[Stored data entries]
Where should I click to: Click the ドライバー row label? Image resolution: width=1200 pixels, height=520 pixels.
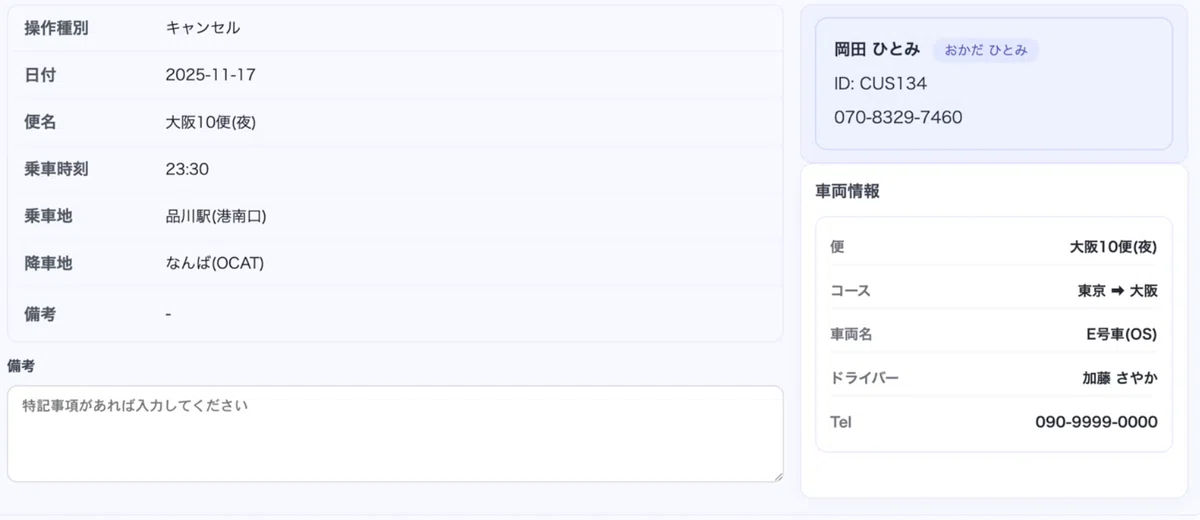865,378
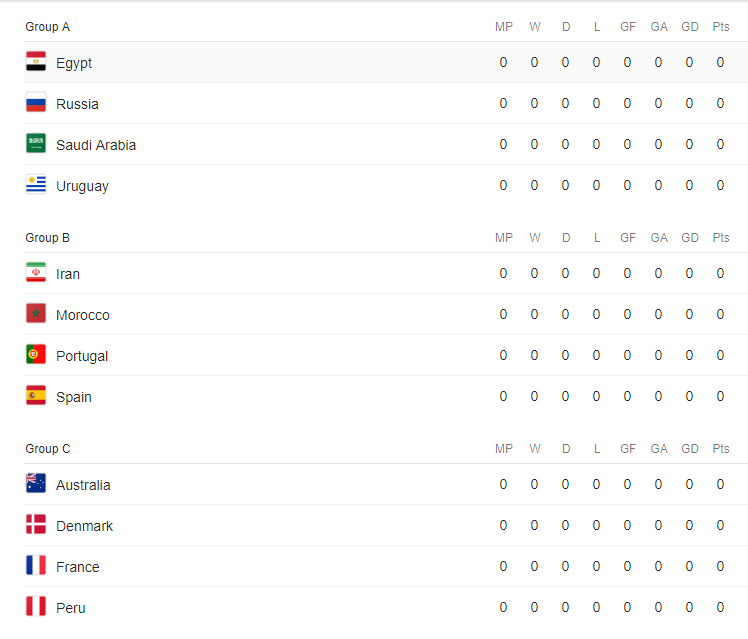
Task: Click the Iran flag icon
Action: tap(36, 273)
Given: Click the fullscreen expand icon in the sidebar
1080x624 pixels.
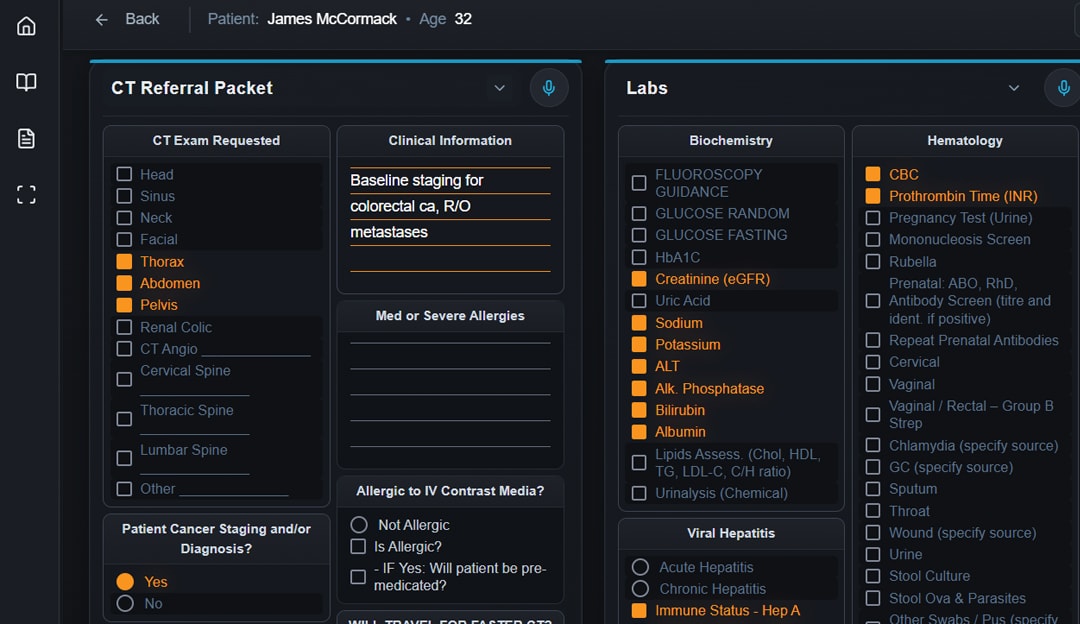Looking at the screenshot, I should tap(25, 194).
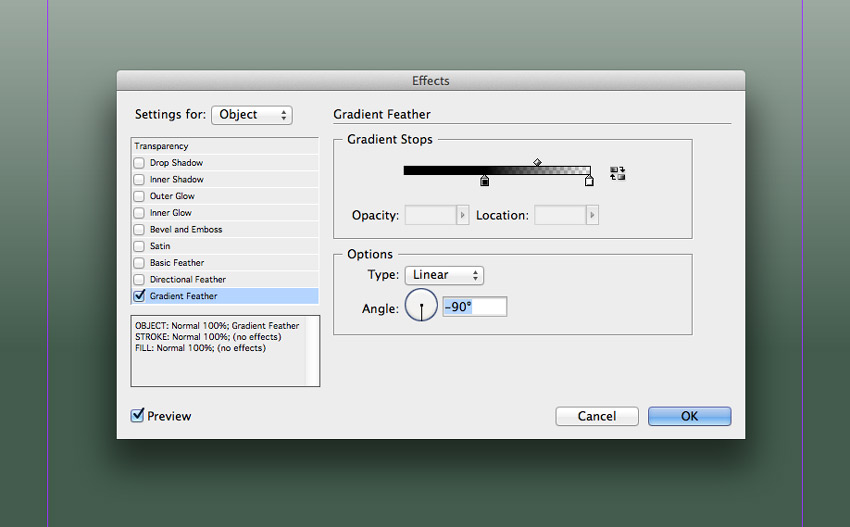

> **Work item**:
Take the line containing "Given: Click the" as the first line and the last line of the data above as the final one, and output exactly the lines between them, inclusive, with no pictures.

> **Written reply**:
Given: Click the fullscreen expand icon in the sidebar
1080x624 pixels.
Looking at the screenshot, I should tap(25, 194).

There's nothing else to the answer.